Problem statement: Only the lines from the line containing "This screenshot has width=637, height=539." to the end of the entries should be repeated, exactly as they appear.

Available data:
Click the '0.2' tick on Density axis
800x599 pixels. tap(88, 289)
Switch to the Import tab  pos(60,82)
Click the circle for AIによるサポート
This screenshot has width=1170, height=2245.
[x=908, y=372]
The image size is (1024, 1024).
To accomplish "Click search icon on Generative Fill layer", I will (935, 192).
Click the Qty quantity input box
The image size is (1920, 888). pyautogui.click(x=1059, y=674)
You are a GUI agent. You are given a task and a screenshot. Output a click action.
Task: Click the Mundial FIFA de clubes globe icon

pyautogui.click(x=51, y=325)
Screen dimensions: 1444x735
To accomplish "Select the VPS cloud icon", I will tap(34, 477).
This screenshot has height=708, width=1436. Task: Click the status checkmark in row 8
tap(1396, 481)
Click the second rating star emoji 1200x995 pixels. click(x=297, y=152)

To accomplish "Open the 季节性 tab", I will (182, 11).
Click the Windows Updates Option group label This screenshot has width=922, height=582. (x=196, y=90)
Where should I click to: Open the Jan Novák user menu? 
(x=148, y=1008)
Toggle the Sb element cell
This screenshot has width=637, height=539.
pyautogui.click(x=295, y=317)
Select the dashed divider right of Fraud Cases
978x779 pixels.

Your solution:
This screenshot has width=637, height=539.
pyautogui.click(x=295, y=317)
Select the dashed divider right of Fraud Cases
978x779 pixels.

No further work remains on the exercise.